Reynold Cheng and Yudian Zheng
{ckcheng, ydzheng2}@cs.hku.hk
The University of Hong Kong
The tutorial has been held on May 16th, 8:30-10:30 in the East Gate Room (B1), Shangri-La's Far Eastern Plaza Hotel, Tainan, Taiwan, PAKDD conference.
Crowdsourcing systems, such as the Amazon Mechanical Turk (AMT), CrowdFlowers, and Facebook, have attracted a lot of interest from the academia and industry. On these Internet-based platforms, a human worker performs jobs such as rating a physician, com-menting a product, and translating a sentence. These tasks are often difficult for a computer but easier for a human. Due to the growth of the Internet, a large amount of human-provided (or crowdsourced) information has been obtained, which enables interesting applications like product recommendation and spam detection.
In the first part of the tutorial, we first introduce the concepts of crowdsourcing by giving several successful applications in different fields, such as CV, OCR, NLP and so on. Based on these successful applications, we observed that the crowdsourced tasks can be viewed in two dimensions: the format of tasks and the nature of crowdsourced tasks. The format of tasks can be classified into three categories: binary choice question (BCQ), multiple choice question (MCQ) and open question, while the nature of tasks can be classified into two categories: question with ground truth and quesiton without ground turth. Then we give serveral examples that can correspond to specific category in these two dimentsion.

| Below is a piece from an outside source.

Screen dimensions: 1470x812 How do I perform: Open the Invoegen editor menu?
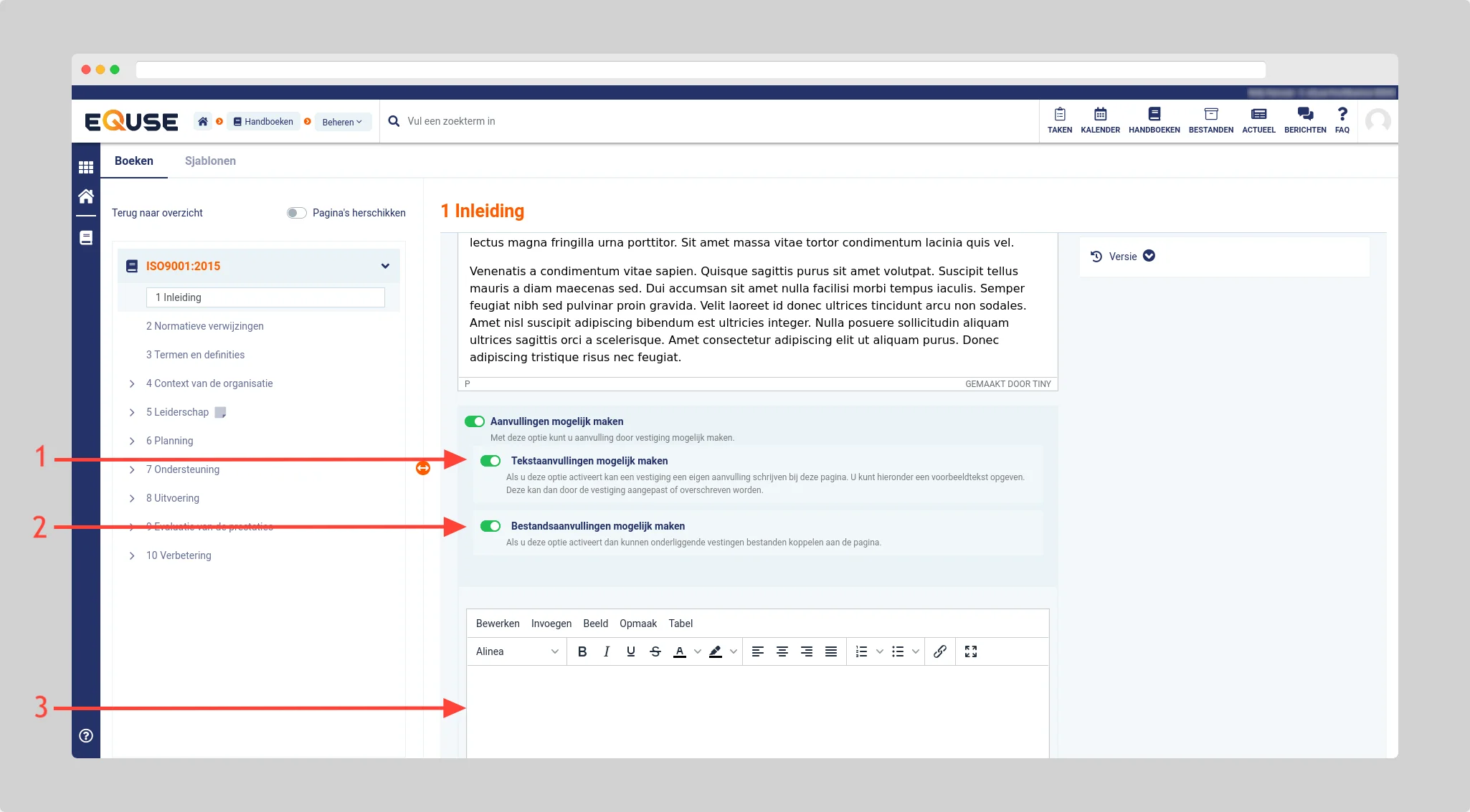(x=551, y=624)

In the second part of the tutorial, we summarize the general architecture of crowdsourcing applications, which consist of three components: answer integration, task assignment and database storing crowdsourced data. We demonstrate two example applications (our work respectively published in ICDE'13 and CIKM'13) corresponding to specific categories based on the two dimensional classification of crowdsourced tasks. After introducing our two example work, we summarize how they implement different components in our proposed general architecture. At last we talk about three challenges in crowdsourcing.
The objective of the tutorial is for the reader to know the concept of crowdsourcing, and how to use it in famous crowdsourcing platforms (i.e., Amazon Mechanical Turk). We explain why crowdsourced database can be used to store the crowdsourced information and list several challenges in the future.
I Introduction (10 mins)
- Overview of crowdsourcing and its applications
II Crowdsourcing Systems (10 mins)
- Introduction to crowdsourcing platforms and databases
III Quality of Crowdsourced Applications (70 mins)
- A classification of crowdsourcing tasks
- Human effort optimization for multiple choice questions
- Human effort optimisation for tagging tasks
V Conclusions and Q&A (15 mins)
Reynold Cheng is an Associate Professor of the Department of Computer Science in the University of Hong Kong. He was an Assistant Professor in HKU in 2008-11. He received his BEng (Computer Engineering) in 1998, and MPhil (Computer Science and Information Systems) in 2000, from the Department of Computer Science in the University of Hong Kong. He then obtained his MSc and PhD from Department of Computer Science of Purdue University in 2003 and 2005 respectively. Dr. Cheng was an Assistant Professor in the Department of Computing of the Hong Kong Polytechnic University during 2005-08. He was a visiting scientist in the Institute of Parallel and Distributed Systems in the University of Stuttgart during the summer of 2006. He was granted an Outstanding Young Researcher Award 2011-12 by HKU. He was the recipient of the 2010 Research Output Prize in the Department of Computer Science of HKU. He also received the U21 Fellowship in 2011. He received the Performance Reward in years 2006 and 2007 awarded by the Hong Kong Polytechnic University. He is the Chair of the Department Research Postgraduate Committee, and is the Vice Chairperson of the ACM (Hong Kong Chapter). He is a member of the IEEE, the ACM, the Special Interest Group on Management of Data (ACM SIGMOD), the UPE (Upsilon Pi Epsilon Honor Society). He is also a guest editor for a special issue in TKDE. He is a keynote speaker in the First International Workshop on Quality of Context (QuaCon ’09). He received an Outstanding Service Award in the CIKM 2009 conference. He has served as PC members and reviewer for international conferences and journals including TODS, TKDE, TMC, VLDBJ, IS, DKE, KAIS, VLDB, ICDE, ICDM, DEXA and DASFAA.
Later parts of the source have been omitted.